An integrated, Bayesian approach to VWD diagnosis

One of the benefits of using the BS could be the possibility of establishing likelihood ratios of VWD for each level of BS, and to integrate the information coming from the bleeding history with those obtained from VWF measurement or family history.[33] Such data have been provided by the European MCMDM-1VWD study, and demonstrate that the likelihood of VWD increase approximately in an exponential way with each unit increase of BS,[13] resulting in a  very unlikely VWD diagnosis for a BS below 0 but a very likely VWD diagnosis for a BS above 4. Our group tried to integrate information coming from clinical, laboratory and family data into a single value (the final probability of having VWD[12]). With this approach, the physician collects data about the bleeding history in the patient (summarized in a BS) and measures VWF level in the patients and in as much first relatives as possible (to detect relatives with VWF levels below the normal range). This information is translated into likelihood ratios for bleeding history, VWF level and family data, respectively, and then used to compute the final probability of having VWD. For instance, the presence of VWF levels below 40 IU/dL in at least two family members (including the proband) and of a BS at least of 1 in the proband resulted in a final odd of VWD of 2.0 (or a final probability of VWD of 66%). Therefore, rather than using fixed criteria with unknown sensitivity or specificity, physicians may compute the probability of VWD for each given subjects of a particular family. This approach appears to be more flexible, but it still requires further validation before being proposed for a widespread use.

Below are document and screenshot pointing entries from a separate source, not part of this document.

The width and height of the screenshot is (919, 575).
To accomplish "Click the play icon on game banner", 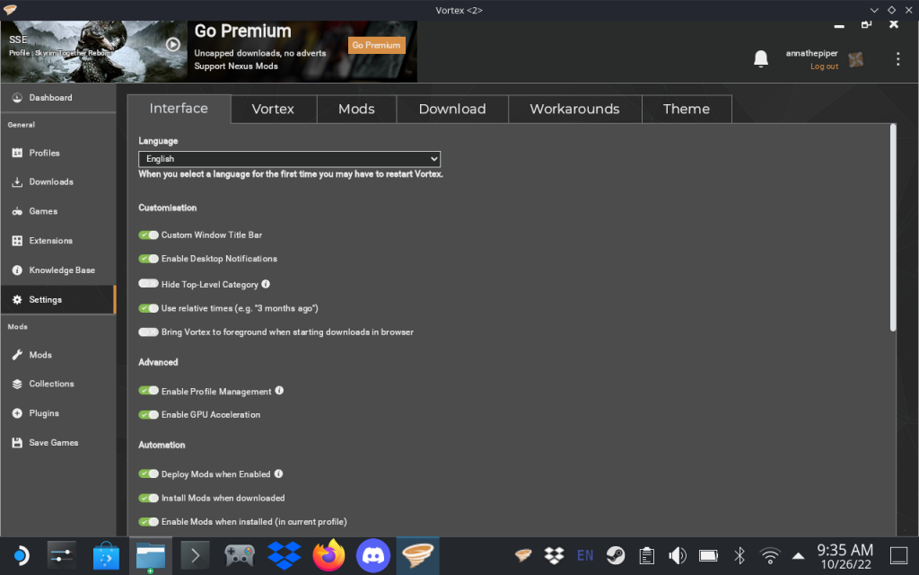I will click(173, 44).
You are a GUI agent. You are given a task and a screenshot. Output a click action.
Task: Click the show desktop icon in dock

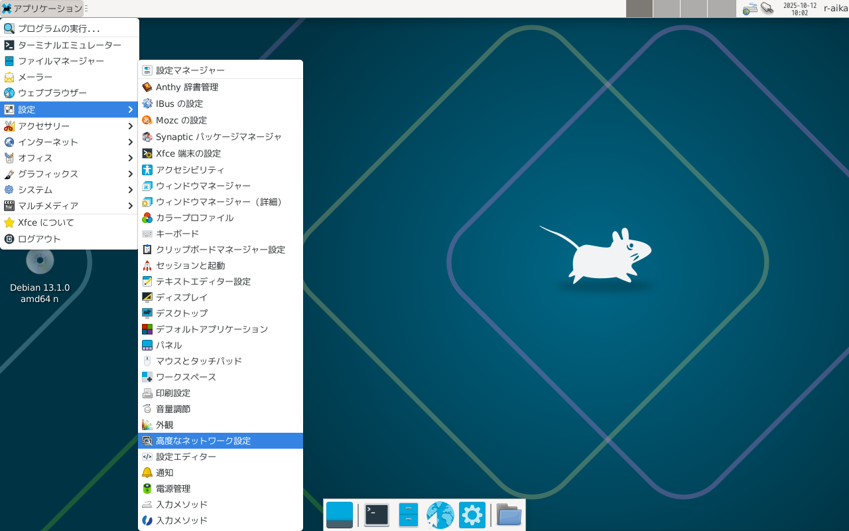coord(340,515)
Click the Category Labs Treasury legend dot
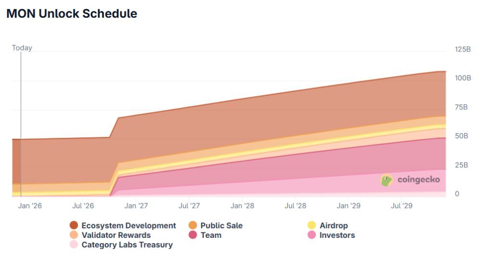The width and height of the screenshot is (481, 257). point(74,245)
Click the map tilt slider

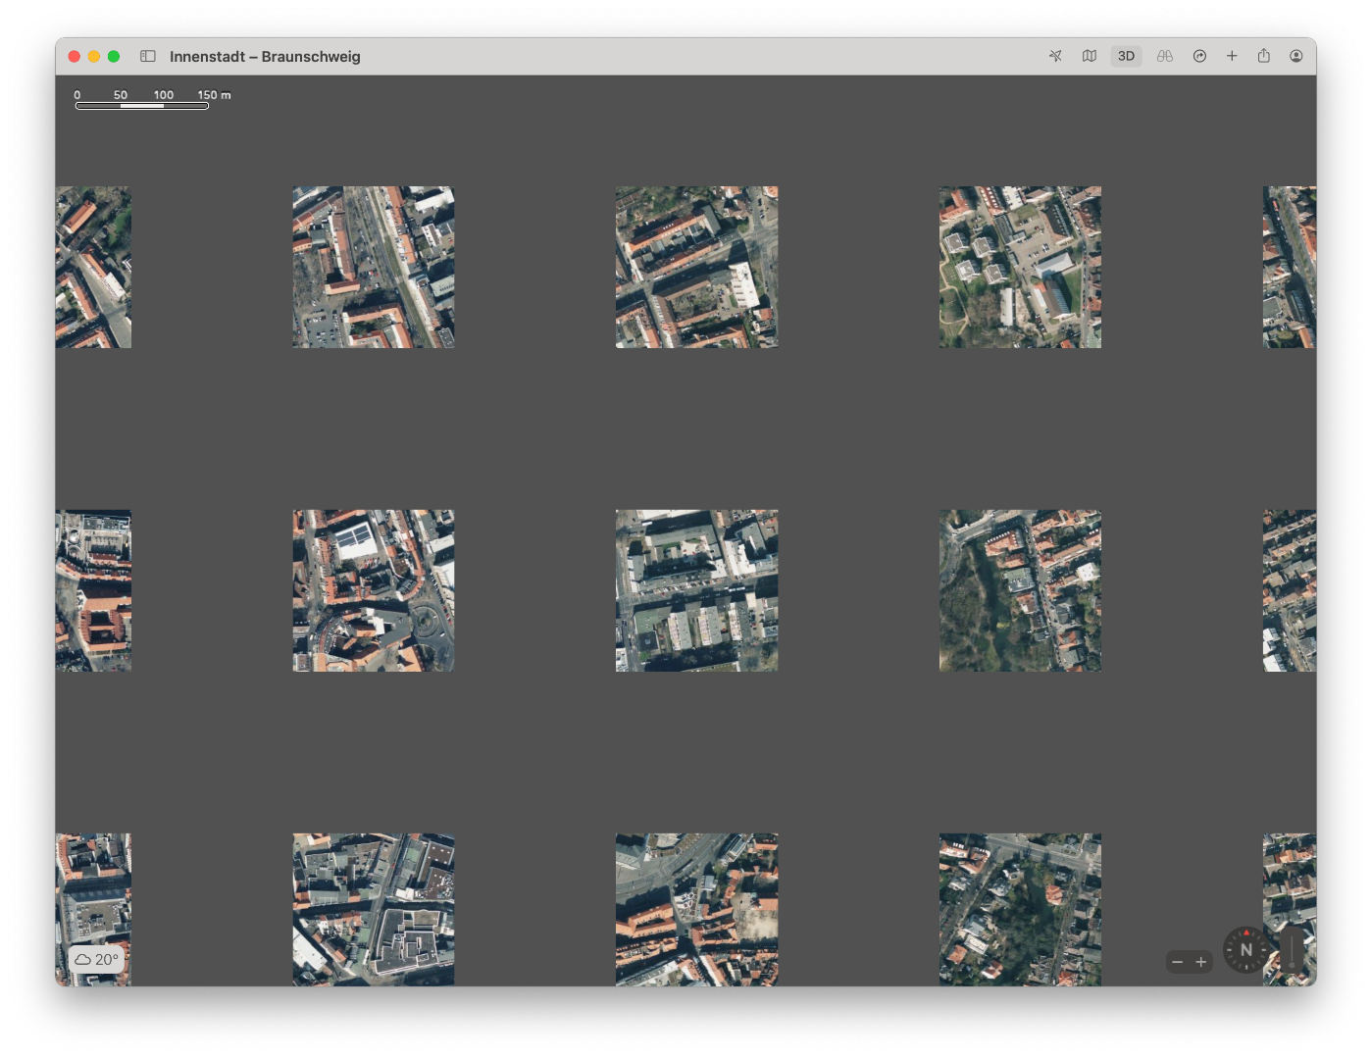1292,949
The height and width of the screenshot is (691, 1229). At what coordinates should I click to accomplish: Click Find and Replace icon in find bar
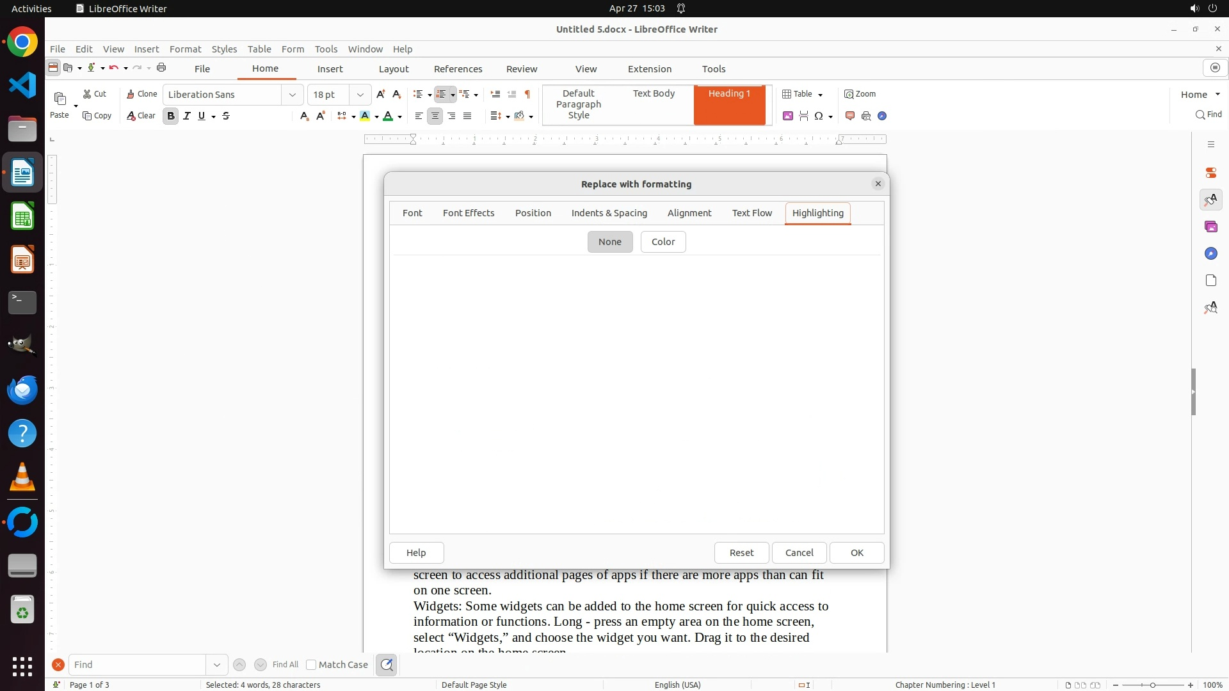point(387,665)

When a patient should be considered for evaluation of VWD?
Although the best approach of the individual case remains a choice of the physician, depending on both the clinical and laboratory findings, some scenarios could be broadly considered.
The patient with bleeding symptoms. A bleeding score above 3 could be generally considered as suggestive of a bleeding diathesis,[10] but slightly lower (e.g., 2-3 in males and 3-4 in females) bleeding scores may be still be for a laboratory investigation of VWD, at least in very young patients (see below). It is of paramount importance to carefully distinguish between trivial bleeding symptoms, which are frequently reported by normal subjects, and clinically relevant bleeding symptoms that should be more carefully considered. Criteria for clinically relevant bleeding symptoms have been reported by the ISTH consensus paper and are reported in Table 1.


Table 1.
Minimal criteria defining a non-trivial bleeding symptom (after Rodeghiero et al.[22])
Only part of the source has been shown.